(Collected data entries)
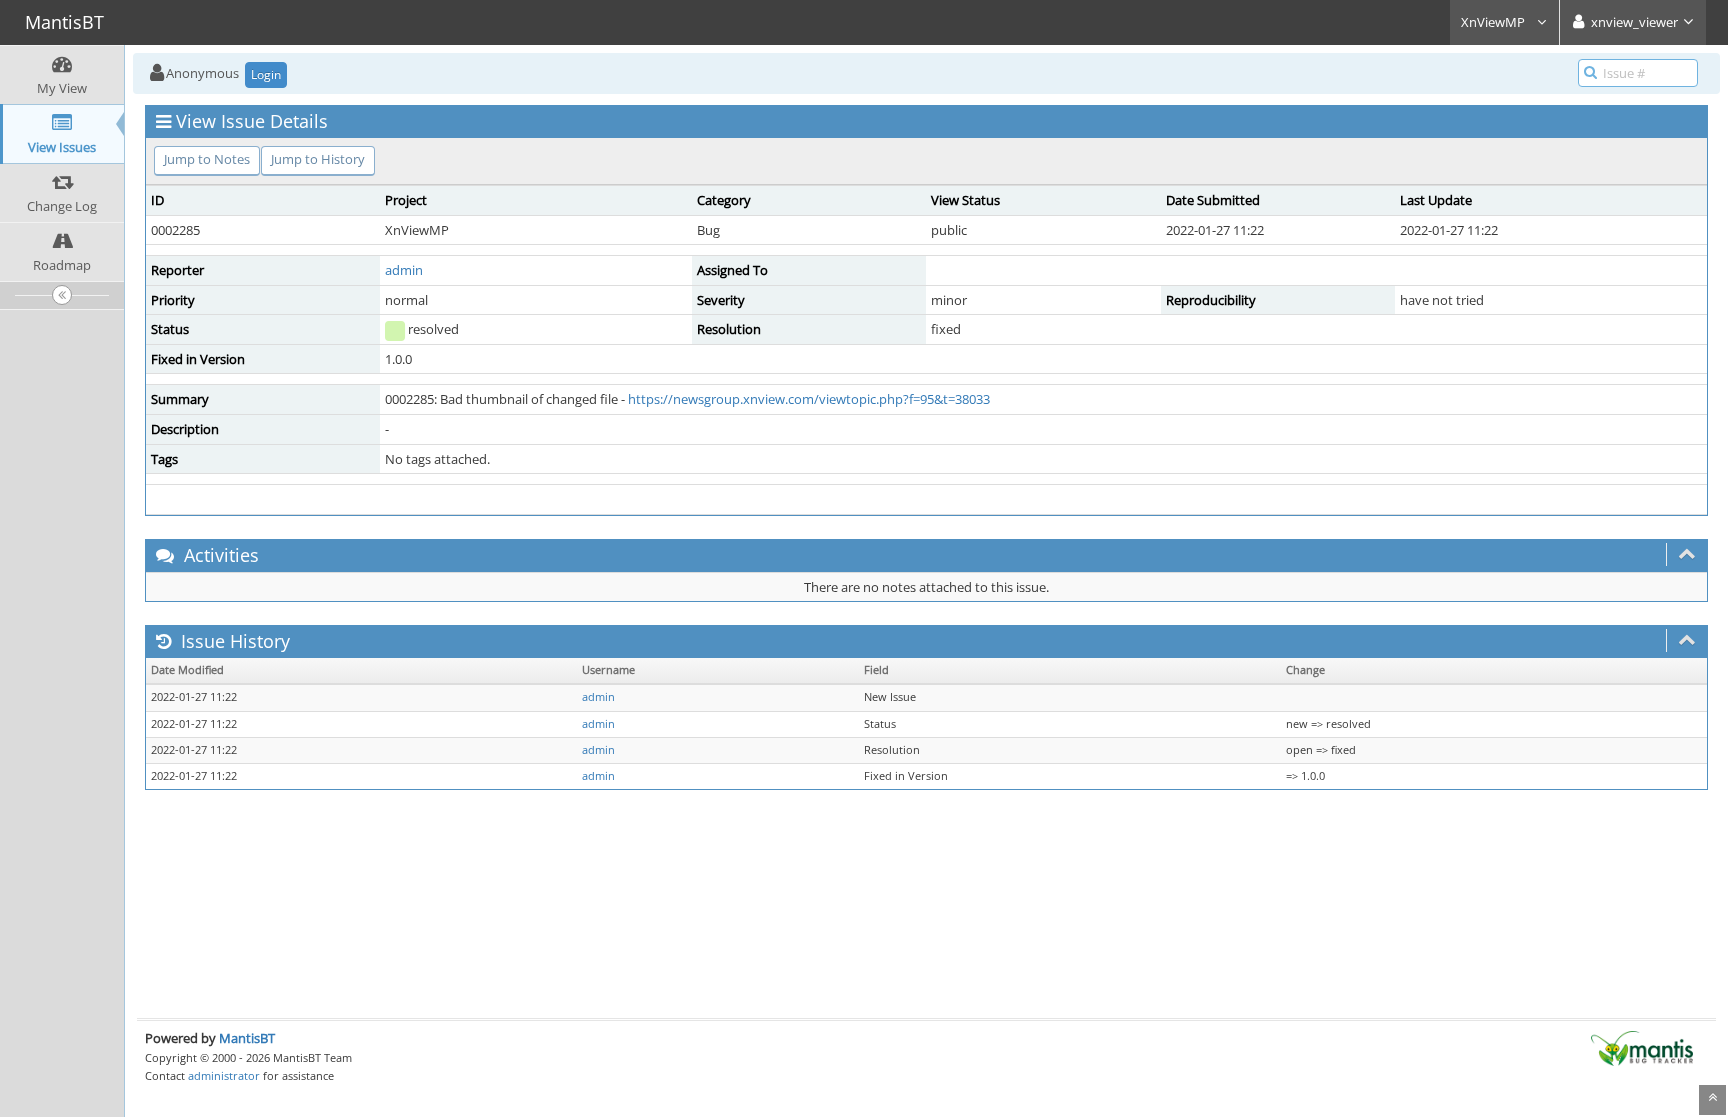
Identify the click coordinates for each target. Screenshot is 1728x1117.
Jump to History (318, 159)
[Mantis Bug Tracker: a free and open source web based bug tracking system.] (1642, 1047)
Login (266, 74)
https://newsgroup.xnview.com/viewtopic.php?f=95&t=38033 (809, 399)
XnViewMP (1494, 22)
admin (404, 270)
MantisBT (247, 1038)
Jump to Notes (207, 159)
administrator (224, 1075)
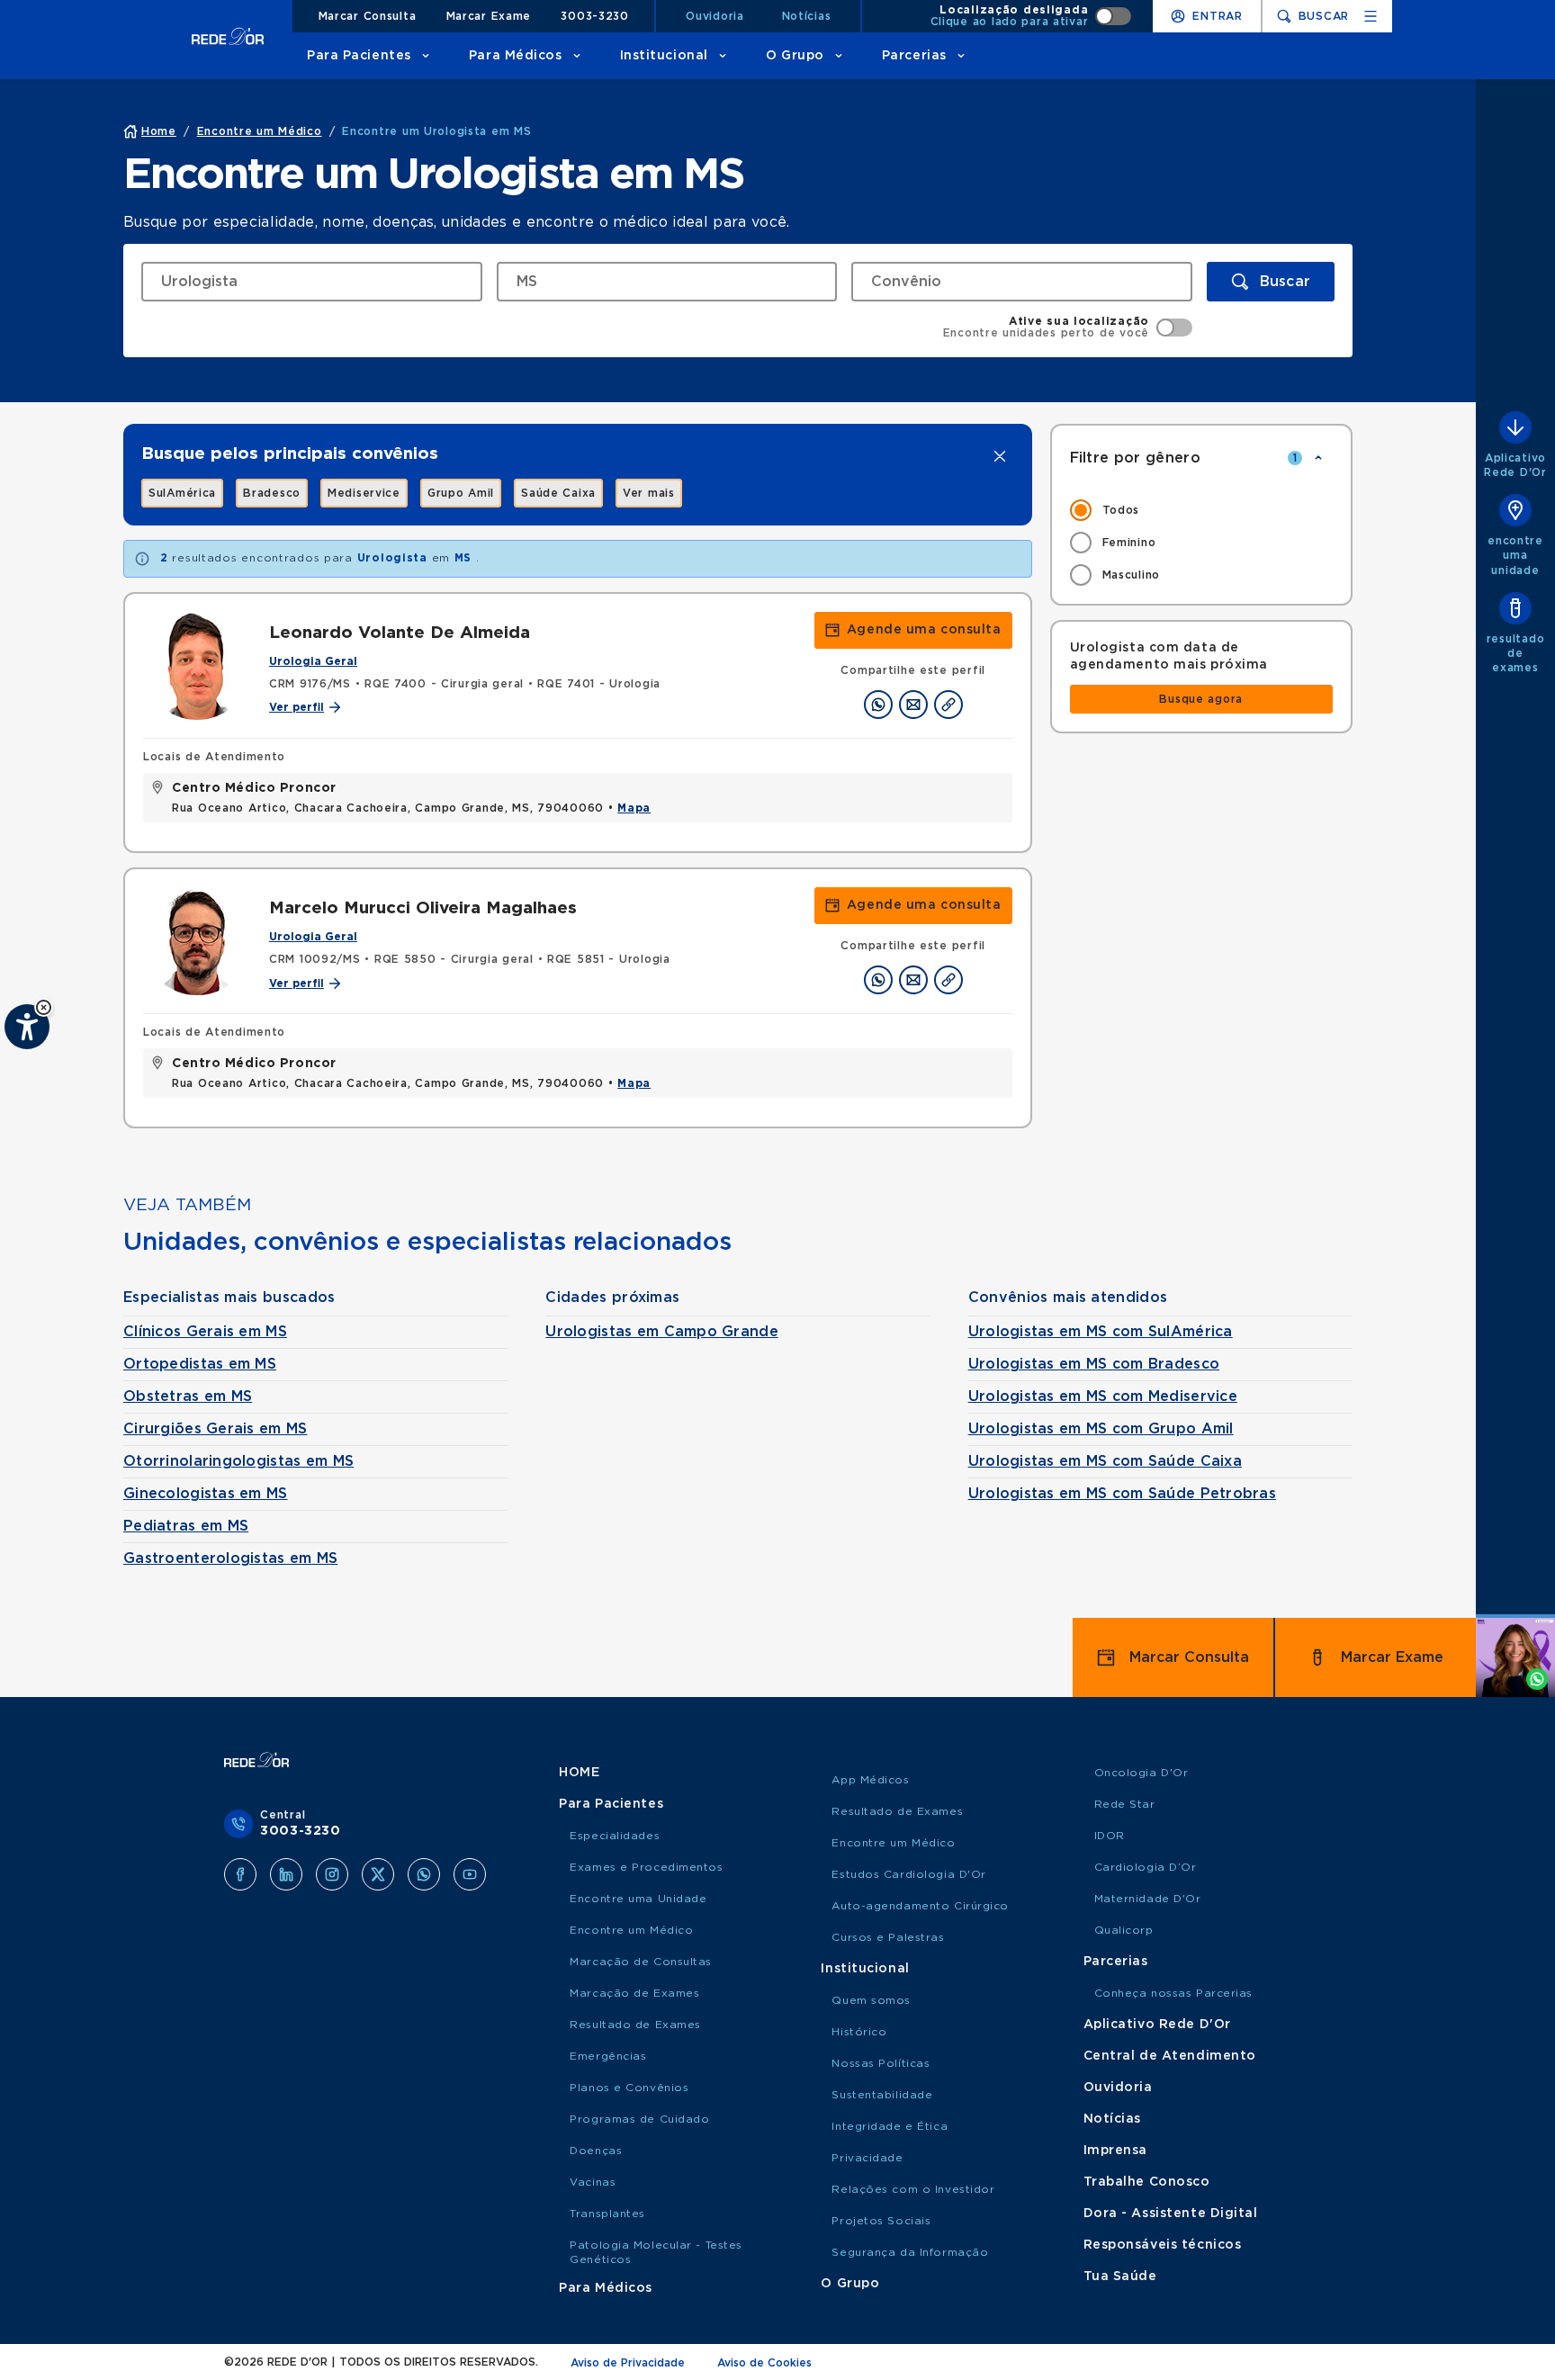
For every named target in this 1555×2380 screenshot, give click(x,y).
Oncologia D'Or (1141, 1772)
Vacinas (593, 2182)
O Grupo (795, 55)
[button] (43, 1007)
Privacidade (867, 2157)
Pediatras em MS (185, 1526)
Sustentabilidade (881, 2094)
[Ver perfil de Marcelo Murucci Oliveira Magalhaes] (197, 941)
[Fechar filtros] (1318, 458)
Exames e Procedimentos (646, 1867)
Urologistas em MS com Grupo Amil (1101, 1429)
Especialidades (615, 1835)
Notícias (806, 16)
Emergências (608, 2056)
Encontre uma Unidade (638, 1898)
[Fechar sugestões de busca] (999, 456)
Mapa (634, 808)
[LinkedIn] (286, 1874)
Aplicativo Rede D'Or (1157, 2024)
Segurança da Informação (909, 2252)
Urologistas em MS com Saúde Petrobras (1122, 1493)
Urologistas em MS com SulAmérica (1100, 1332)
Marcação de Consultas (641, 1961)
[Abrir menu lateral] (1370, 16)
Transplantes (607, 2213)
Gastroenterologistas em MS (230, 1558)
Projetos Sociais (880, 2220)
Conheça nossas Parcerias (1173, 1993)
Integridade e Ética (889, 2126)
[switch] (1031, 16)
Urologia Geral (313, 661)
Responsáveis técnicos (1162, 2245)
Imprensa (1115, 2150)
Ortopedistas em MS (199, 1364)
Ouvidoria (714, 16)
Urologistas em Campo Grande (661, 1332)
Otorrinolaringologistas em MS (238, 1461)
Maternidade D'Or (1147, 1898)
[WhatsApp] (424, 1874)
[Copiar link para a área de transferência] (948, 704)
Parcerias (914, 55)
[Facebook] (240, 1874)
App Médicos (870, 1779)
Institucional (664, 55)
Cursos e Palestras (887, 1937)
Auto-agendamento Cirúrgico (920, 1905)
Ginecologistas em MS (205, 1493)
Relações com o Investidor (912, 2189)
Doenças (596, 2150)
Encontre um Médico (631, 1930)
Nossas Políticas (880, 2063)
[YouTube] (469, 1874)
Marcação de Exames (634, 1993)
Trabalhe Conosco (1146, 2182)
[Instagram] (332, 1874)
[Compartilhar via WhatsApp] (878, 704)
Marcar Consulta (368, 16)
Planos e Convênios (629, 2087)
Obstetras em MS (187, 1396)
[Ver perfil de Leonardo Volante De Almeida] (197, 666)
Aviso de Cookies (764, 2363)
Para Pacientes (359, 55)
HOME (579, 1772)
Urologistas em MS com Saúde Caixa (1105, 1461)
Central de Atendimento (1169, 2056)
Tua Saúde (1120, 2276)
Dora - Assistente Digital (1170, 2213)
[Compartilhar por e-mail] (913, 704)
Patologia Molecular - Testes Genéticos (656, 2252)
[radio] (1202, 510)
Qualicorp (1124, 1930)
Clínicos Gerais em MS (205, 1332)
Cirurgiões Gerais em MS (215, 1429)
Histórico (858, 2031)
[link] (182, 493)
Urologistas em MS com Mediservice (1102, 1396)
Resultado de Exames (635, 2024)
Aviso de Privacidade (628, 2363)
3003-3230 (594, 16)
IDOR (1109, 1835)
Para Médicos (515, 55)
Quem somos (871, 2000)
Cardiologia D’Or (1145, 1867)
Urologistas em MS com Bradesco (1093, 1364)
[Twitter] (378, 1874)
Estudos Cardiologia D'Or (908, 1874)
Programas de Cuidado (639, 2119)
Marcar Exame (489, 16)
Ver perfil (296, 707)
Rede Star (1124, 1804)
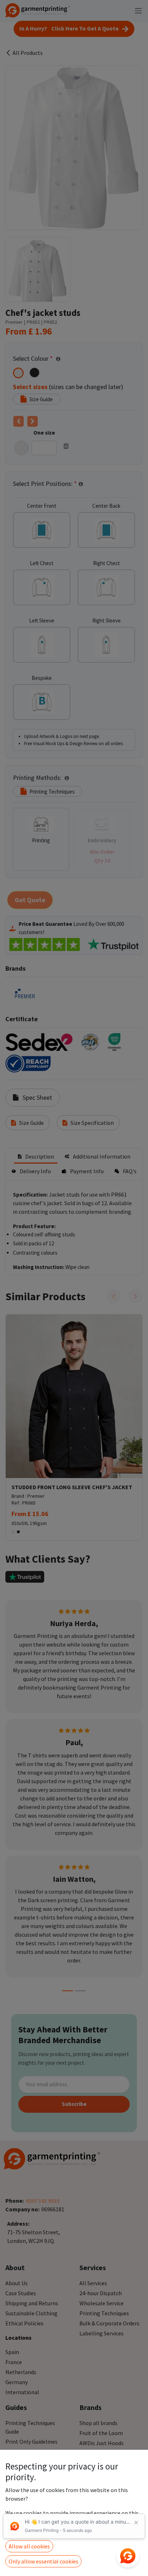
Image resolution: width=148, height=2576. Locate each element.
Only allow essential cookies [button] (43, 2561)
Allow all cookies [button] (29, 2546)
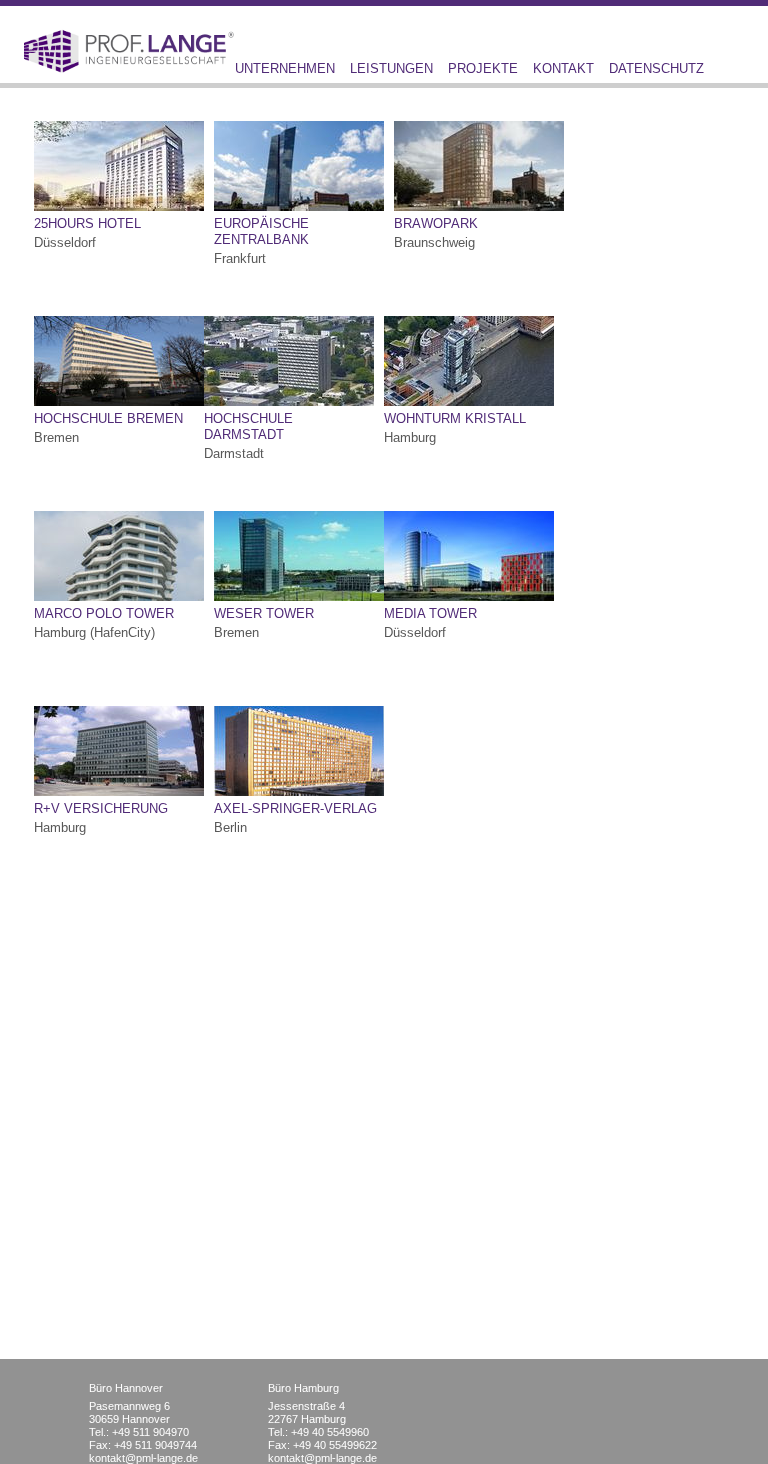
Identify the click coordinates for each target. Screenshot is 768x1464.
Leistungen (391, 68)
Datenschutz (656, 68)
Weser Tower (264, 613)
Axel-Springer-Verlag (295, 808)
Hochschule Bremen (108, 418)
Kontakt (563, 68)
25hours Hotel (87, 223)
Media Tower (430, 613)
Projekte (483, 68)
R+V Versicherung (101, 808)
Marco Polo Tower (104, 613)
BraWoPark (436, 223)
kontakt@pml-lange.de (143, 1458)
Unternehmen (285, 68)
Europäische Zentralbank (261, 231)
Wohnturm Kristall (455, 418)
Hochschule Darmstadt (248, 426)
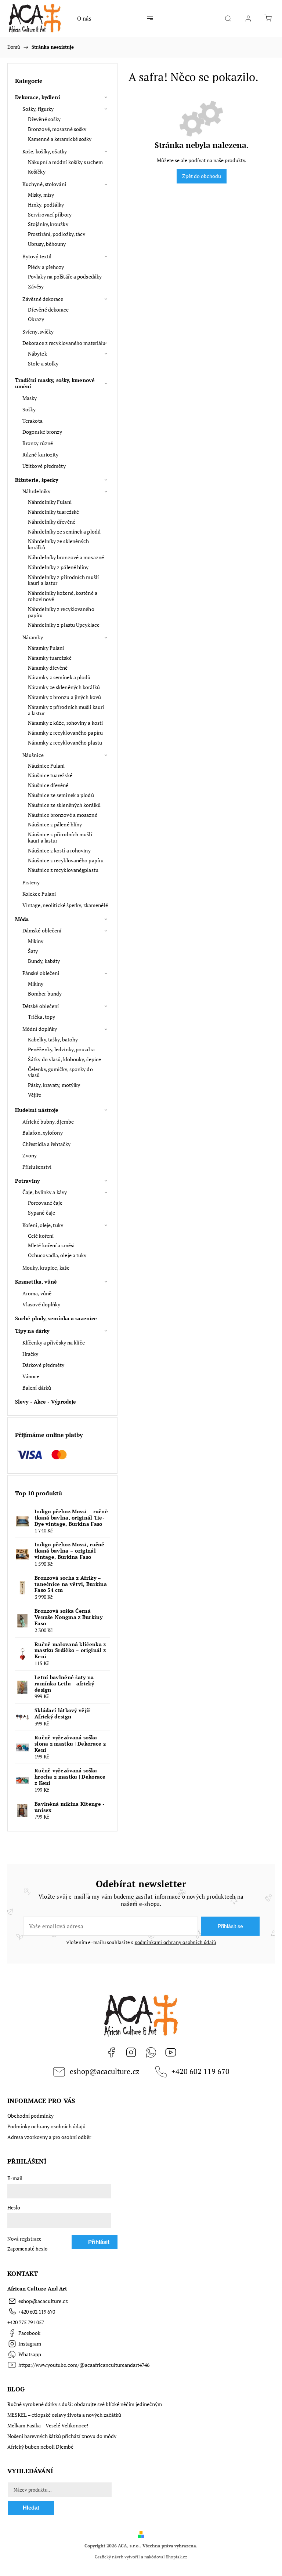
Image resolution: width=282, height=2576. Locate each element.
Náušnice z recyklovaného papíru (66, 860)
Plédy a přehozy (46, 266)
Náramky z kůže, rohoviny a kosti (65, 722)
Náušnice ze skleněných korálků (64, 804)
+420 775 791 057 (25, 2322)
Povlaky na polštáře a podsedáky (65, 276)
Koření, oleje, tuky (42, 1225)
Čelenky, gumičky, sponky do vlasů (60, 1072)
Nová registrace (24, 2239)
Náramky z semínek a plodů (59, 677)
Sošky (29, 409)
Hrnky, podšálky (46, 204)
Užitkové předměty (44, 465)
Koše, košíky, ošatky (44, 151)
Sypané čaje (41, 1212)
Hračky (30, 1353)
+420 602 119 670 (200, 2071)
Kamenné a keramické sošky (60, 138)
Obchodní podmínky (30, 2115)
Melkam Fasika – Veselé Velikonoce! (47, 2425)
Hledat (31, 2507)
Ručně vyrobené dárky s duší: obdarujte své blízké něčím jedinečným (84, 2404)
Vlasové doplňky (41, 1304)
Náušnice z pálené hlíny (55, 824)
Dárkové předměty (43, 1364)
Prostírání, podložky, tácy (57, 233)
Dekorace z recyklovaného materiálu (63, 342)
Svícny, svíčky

* _What is required_
The lines above from the one containing "Marcação de Exames (634, 1993)" through the one containing "HOME (579, 1772)" are to be set down exactly, and no others.

* _Task response_
Marcação de Exames (634, 1993)
Trabalhe Conosco (1146, 2182)
[Instagram] (332, 1874)
[Compartilhar via WhatsApp] (878, 704)
Marcar Consulta (368, 16)
Planos e Convênios (629, 2087)
Obstetras em MS (187, 1396)
[Ver perfil de Leonardo Volante De Almeida] (197, 666)
Aviso de Cookies (764, 2363)
Para Pacientes (359, 55)
HOME (579, 1772)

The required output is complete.